Joyous in all respects
Another lovely day has just ended - not just in the sense that the weather was lovely after it got over itself with a last deluge just as we were going into church, but also because we began joyfully with a double baptism of two little boys in the middle of the morning Eucharist. The singing was exhilarating - there were some singers among the baptism friends - and afterwards there were conversations and cake. (I have to confess I didn't have cake; I have a birthday cake to finish and don't want to overdo the sugar). No fewer than three visitors to the church remarked on the sense of community that they experienced, which is what I find almost the most remarkable thing about our congregation these days.
When we were all outside again we found that the sky had miraculously cleared, and what had been a merely muggy wet morning had turned into a midsummer's day only with the trees changing colour. Di came for coffee, we ate lunch ... but then we went out, down to Loch Striven, and walked along the shore road along the birdsongy trees and felt we didn't want to leave.

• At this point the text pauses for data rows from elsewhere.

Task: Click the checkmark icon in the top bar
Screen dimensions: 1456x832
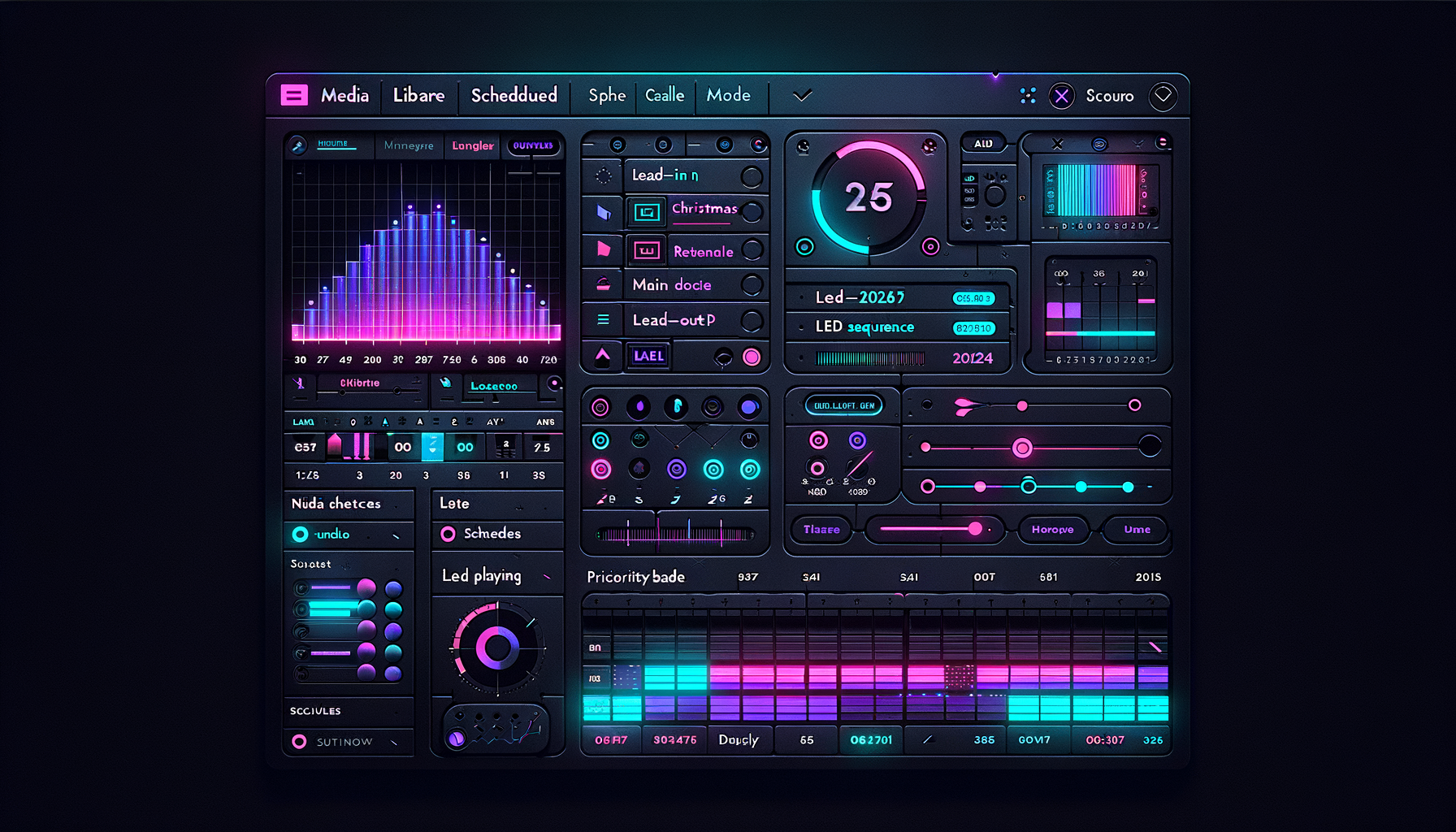Action: click(801, 95)
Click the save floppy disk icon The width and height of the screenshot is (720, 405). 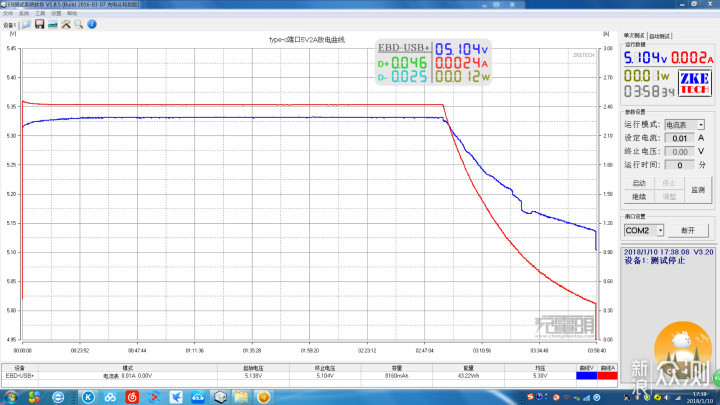pos(39,24)
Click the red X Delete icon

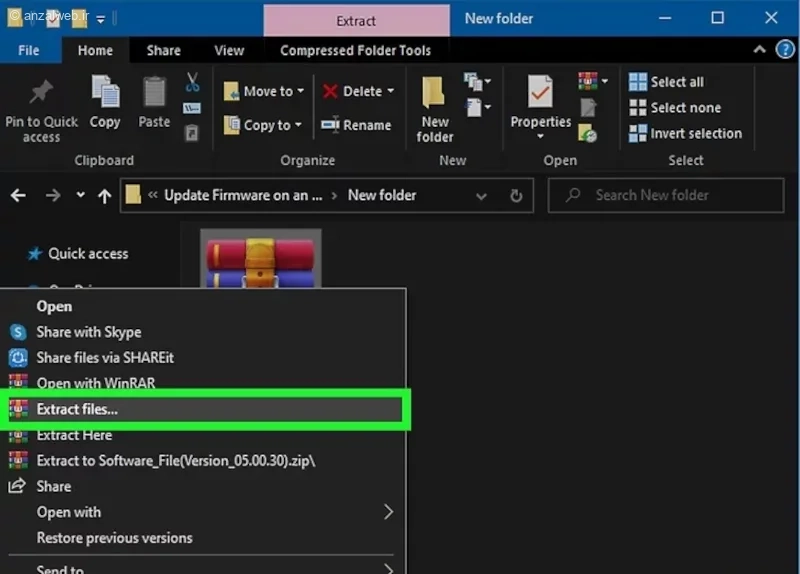(x=331, y=91)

My main photo is one that had me hanging out of the bedroom window in my nightie when I suddenly realised, from my bed, that the clouds had turned to fire; when I looked up a short time later I couldn't see the other side of the water at all, as we were once more engulfed in torrential rain and a great grey cloud. The extra is of Loch Striven, looking up the loch in the late afternoon as the benignly pale clouds that had hung on the hills vanished.
And yet again I knew that this is a brilliant place to live - even if the town pier link span is once more jiggered and people have to be bussed to the Western Ferries terminal, I couldn't bear to live without these views, these hills, that sea.